Lead Switches and Misplacements
Limb Lead and Precordial Lead Switches
Medical personnel responsible for the recording of routine ECGs should receive training on the avoidance of lead switches and guidelines for their recognition. Lead-switch detection algorithms should be incorporated into digital electrocardiographs along with alarms for abnormally high lead impedance, and suspected misplacements should be identified to the person recording the ECG in time to correct the problem. If not corrected before recording, a diagnostic statement alerting the reader to the presence of different types of lead switches should be incorporated into preliminary interpretive reports.
Lead Misplacement
Periodic retraining in proper lead positioning of the precordial leads should be routine for all personnel who are responsible for the recording of ECGs. Serial tracings in acute or subacute care settings should make use of some form of skin marking to promote reproducibility of lead placement when it is not possible to leave properly applied electrodes in place.

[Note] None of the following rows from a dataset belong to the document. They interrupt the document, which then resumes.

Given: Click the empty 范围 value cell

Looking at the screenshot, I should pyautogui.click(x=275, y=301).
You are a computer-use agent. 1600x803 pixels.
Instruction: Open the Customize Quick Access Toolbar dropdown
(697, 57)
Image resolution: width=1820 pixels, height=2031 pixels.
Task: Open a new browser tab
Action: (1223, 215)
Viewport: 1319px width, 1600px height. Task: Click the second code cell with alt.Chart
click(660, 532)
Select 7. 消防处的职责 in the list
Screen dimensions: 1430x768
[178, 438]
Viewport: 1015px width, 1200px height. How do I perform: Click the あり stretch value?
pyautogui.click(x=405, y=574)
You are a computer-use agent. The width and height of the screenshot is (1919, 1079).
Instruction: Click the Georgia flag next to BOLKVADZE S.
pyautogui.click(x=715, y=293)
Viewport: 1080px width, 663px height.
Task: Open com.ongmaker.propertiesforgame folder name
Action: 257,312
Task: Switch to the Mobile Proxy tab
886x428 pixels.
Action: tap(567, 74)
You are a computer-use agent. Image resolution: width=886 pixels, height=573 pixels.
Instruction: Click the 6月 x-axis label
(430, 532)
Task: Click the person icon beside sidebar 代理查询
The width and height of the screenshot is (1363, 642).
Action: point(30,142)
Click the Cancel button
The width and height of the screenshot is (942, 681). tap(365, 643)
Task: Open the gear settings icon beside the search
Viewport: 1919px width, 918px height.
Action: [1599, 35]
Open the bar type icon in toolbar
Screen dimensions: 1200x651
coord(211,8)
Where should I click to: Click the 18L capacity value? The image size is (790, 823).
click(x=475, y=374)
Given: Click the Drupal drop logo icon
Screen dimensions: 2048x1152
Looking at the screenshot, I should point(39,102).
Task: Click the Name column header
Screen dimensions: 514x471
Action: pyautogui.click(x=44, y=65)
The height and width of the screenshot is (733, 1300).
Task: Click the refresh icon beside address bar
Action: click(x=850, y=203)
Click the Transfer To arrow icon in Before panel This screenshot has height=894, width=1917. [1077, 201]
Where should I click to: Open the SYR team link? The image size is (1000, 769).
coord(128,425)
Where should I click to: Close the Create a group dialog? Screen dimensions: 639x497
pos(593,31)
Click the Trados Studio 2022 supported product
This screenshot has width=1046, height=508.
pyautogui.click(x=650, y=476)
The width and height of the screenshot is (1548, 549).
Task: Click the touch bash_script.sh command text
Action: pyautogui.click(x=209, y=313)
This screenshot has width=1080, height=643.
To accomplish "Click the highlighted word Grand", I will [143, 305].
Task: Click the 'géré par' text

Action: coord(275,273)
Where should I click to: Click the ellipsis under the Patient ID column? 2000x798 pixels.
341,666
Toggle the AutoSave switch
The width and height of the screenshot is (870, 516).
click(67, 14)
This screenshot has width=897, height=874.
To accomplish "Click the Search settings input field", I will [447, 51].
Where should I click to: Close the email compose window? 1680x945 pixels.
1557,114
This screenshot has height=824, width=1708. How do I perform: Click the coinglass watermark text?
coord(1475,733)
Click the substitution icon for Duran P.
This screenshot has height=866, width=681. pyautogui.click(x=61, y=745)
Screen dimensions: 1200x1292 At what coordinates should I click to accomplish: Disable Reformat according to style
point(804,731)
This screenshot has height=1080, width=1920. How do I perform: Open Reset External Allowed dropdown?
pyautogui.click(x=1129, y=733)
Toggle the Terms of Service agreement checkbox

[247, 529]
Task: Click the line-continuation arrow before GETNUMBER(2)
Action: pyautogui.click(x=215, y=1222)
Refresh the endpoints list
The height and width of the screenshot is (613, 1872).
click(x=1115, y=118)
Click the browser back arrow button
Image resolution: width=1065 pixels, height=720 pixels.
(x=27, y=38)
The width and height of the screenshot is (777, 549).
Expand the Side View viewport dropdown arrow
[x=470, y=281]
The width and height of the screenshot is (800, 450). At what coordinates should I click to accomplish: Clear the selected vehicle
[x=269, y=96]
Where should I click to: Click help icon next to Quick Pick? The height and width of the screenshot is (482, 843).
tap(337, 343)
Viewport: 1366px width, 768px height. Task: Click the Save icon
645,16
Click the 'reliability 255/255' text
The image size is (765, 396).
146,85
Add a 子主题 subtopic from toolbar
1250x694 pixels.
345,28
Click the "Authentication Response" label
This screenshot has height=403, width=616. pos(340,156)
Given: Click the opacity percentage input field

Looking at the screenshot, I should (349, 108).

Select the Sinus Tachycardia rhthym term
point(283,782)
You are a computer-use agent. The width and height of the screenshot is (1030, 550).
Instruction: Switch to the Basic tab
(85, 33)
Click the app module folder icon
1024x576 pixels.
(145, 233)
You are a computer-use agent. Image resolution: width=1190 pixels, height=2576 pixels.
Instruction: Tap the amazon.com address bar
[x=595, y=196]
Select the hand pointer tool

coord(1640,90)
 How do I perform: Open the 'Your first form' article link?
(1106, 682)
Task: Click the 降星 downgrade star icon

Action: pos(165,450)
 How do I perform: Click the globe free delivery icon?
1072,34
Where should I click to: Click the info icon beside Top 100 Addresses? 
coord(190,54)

Computerized Interpretation of the ECG
Computer-based interpretation of the ECG is an adjunct to the electrocardiographer, and all computer-based reports require physician overreading. Accurate individual templates should be formed in each lead before final feature extraction and measurement used for diagnostic interpretation. Time-coherent data from multiple leads should be used to detect the earliest onset and latest offset of waveforms of global measurements used for diagnostic interpretation. Deterministic and statistical or probabilistic algorithms should be based on well-constructed databases that include varying degrees of pathology and an appropriate distribution of confounding conditions. Such algorithms should be validated with data that have not been used for development. Programs using complex diagnostic algorithms should document in reference material those measurements that are critical to the diagnostic statement, which might include synthesized vector loop or other novel measurements. Serial comparisons of sequential ECGs should be done by trained observers regardless of whether the ECG program provides a serial comparison. Assessment of the performance of different algorithms will be facilitated by use of a standardized glossary of interpretive statements.